Passage to read:
++++++++

Probe is an American science fiction television series, created by veteran television writer Michael I. Wagner and science fiction author Isaac Asimov as a sort of modern version of Jonny Quest or Tom Swift.  It aired on ABC.  Michael I. Wagner wrote the two-hour pilot, and became Executive Producer for the series. The pilot and series starred Parker Stevenson as Austin James, an asocial genius who solved high tech crimes, and Ashley Crow as James' new secretary Mickey Castle.

The show began as a mid-season replacement and was canceled after a two-month run of the pilot and six episodes. Entire episodes have made their way on the Internet through video-sharing sites including YouTube. It has never been officially released on home media, although it did re-air in the mid-1990s on SYFY, when it was still known as the Sci-Fi Channel in its block of short-lived TV series.

Some episodes of the show revolved around Serendip, a company founded by Austin that he has no interest in running. Mickey, his Serendip-appointed secretary, plays Dr. Watson to Austin's Holmes.

Characters
Austin James (played by Parker Stevenson): A genius-level scientist and inventor with eidetic memory, Austin is constantly thinking, inventing ground-breaking technology and seeking answers to various mysteries and problems. One disadvantage to his vast intellect is that it isolated him from his peers from a very early age. As a result, he is awkward and uncomfortable in normal social situations, and very reclusive. His manner can be at times overly brusque, but he has a deep love of humanity. Austin is occasionally called in by local police to investigate baffling homicides, though he professes to not understand the motivation for murder. He founded the think tank Serendip, but he has no interest in managing its day-to-day affairs, preferring to spend most of his time engaged in a variety of experiments and investigations at his "workshop," a refurbished warehouse which serves as his home and laboratory.

++++++++

(Text and element pointing records)
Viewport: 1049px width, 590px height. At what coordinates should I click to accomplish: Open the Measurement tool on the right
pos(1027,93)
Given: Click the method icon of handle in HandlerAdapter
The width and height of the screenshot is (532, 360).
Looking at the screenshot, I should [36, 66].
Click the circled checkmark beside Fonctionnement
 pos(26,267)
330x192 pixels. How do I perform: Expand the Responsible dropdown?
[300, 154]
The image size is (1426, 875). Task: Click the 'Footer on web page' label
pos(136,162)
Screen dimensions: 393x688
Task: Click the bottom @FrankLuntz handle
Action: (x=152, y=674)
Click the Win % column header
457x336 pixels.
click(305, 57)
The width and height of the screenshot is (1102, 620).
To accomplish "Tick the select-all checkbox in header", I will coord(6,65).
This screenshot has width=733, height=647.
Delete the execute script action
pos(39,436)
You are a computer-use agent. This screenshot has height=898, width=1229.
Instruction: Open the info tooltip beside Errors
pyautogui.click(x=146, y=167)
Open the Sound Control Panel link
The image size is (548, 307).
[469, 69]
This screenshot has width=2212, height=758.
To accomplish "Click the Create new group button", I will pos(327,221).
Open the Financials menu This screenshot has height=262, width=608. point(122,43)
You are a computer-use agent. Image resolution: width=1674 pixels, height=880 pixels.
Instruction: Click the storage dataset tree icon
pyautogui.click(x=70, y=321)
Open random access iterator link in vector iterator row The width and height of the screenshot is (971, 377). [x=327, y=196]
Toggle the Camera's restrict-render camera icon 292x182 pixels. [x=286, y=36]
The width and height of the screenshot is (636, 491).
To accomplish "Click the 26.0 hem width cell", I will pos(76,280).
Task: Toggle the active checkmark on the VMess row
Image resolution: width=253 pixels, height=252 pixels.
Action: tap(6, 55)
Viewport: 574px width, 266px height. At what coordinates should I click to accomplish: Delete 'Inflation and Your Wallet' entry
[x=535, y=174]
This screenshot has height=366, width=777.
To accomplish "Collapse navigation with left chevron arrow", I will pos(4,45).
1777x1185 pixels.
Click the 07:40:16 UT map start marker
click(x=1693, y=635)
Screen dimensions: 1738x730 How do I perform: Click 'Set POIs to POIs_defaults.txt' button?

++++++++

What to work on:
A. In the text about the Probe television series, what is the name of the company that Austin James founded?
B. Resume the text about the Probe television series, picking up after its last sentence.

Answers to the exercise:
A. Serendip.

B.
Michelle "Mickey" Castle (played by Ashley Crow): Mickey seems an unlikely candidate to serve as Austin James' secretary, as she lacks any background in science and relies more on her instincts instead of logic. Though she initially finds Austin's genius and eccentricities intimidating (and infuriating), Mickey comes to enjoy the adventure of working for him. Similarly, while Austin has fired every other secretary foisted upon him by Serendip, he is soon captivated by Mickey's uncanny knack for providing unique observations that help him in his investigations.
Howard Millhouse (played by Jon Cypher): As Serendip's long-suffering director, Howard constantly finds himself at wit's end, managing the company founded by Austin, and bankrolling his various experiments. Howard's attempts to draw Austin out of his warehouse to take a more active interest in his own company have only served to make Austin keep Serendip further at bay.
Graham McKinley (played by Clive Revill): Howard's apparent successor at Serendip who also butts heads with Austin from time to time over various projects.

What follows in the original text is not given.